*Work item*
Please repeat the lines below exactly. Begin with the line containing "The width and height of the screenshot is (1346, 726)." and go on through the line containing "Task: Switch to the Services tab".

*Input material*
******

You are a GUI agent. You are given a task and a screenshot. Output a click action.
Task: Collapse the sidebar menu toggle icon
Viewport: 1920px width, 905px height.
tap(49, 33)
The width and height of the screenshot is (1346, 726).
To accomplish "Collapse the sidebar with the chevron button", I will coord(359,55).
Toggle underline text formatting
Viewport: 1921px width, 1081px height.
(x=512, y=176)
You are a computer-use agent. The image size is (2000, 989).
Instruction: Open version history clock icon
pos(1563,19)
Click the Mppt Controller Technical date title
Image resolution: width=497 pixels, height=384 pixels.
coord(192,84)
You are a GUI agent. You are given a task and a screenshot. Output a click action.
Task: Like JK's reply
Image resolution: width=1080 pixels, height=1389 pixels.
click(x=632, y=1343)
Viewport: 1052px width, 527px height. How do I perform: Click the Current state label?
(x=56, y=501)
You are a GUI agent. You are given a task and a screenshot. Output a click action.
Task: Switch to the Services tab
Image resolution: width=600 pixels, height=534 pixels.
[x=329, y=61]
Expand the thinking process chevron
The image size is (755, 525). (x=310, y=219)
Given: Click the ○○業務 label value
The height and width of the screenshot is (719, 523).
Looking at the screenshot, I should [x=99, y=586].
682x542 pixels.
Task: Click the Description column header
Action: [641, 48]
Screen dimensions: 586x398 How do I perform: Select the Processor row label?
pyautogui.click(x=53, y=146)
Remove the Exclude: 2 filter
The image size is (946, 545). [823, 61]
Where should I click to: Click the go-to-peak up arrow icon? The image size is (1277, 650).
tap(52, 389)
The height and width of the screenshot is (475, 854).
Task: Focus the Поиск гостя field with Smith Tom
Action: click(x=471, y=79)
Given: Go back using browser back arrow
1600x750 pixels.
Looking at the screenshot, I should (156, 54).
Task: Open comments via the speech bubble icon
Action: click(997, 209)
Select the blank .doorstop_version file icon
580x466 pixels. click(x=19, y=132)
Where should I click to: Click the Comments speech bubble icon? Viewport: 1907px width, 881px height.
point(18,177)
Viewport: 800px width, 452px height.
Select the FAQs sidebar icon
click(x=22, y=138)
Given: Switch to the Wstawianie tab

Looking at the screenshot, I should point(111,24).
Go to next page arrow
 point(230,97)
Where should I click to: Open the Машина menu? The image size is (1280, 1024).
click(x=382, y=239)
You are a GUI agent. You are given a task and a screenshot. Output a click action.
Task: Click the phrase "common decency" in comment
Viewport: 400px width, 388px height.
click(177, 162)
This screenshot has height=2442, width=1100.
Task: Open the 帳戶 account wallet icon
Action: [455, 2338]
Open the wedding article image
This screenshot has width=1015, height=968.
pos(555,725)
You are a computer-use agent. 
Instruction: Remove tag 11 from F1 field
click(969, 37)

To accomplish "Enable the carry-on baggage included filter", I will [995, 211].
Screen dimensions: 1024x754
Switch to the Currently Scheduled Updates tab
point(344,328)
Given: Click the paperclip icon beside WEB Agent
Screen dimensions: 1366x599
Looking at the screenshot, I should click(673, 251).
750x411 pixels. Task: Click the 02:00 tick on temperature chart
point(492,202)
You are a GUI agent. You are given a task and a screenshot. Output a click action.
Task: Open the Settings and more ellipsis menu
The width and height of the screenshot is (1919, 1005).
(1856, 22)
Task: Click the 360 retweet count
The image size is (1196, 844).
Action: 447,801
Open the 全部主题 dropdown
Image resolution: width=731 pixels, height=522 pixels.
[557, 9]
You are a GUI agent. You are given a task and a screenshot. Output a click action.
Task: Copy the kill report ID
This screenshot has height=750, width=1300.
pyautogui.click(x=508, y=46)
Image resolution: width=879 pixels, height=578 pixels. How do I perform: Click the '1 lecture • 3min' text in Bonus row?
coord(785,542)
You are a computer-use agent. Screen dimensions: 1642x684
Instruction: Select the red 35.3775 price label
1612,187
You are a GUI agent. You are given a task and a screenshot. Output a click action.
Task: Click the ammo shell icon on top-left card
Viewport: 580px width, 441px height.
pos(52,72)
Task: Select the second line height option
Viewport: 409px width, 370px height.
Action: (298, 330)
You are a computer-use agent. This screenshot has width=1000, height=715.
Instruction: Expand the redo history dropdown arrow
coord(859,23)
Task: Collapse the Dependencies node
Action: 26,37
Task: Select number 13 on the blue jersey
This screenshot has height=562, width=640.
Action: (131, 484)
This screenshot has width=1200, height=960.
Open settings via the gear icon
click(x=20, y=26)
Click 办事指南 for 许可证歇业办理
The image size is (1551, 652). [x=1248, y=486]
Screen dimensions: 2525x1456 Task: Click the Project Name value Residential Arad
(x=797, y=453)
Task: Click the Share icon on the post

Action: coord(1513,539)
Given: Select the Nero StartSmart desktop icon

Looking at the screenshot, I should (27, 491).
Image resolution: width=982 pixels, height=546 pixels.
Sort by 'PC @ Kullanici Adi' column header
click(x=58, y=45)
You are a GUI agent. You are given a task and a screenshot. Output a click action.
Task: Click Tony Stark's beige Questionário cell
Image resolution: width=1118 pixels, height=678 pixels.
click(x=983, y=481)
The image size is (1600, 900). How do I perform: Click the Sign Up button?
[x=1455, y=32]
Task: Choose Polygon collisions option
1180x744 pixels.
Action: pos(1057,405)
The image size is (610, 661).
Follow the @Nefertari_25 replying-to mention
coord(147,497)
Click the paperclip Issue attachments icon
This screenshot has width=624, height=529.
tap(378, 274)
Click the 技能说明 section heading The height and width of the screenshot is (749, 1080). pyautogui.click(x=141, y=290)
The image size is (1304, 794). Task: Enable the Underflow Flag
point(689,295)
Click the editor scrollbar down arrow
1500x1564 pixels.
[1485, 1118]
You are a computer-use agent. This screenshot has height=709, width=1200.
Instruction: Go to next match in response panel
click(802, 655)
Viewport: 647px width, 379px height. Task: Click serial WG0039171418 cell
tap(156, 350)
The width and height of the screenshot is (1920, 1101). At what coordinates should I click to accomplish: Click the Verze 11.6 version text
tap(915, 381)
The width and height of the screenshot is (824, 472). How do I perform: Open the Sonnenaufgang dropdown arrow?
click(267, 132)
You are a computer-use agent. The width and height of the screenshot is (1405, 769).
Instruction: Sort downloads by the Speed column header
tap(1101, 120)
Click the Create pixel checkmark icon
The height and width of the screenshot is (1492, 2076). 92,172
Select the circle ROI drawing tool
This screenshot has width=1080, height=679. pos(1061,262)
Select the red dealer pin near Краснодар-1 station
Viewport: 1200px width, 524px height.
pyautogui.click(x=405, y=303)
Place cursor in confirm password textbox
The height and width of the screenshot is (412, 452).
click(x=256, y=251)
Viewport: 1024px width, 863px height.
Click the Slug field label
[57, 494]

******

*Response area*
The width and height of the screenshot is (1346, 726).
To accomplish "Collapse the sidebar with the chevron button", I will coord(359,55).
Toggle underline text formatting
Viewport: 1921px width, 1081px height.
(x=512, y=176)
You are a computer-use agent. The image size is (2000, 989).
Instruction: Open version history clock icon
pos(1563,19)
Click the Mppt Controller Technical date title
Image resolution: width=497 pixels, height=384 pixels.
coord(192,84)
You are a GUI agent. You are given a task and a screenshot. Output a click action.
Task: Like JK's reply
Image resolution: width=1080 pixels, height=1389 pixels.
click(x=632, y=1343)
Viewport: 1052px width, 527px height. How do I perform: Click the Current state label?
(x=56, y=501)
You are a GUI agent. You are given a task and a screenshot. Output a click action.
Task: Switch to the Services tab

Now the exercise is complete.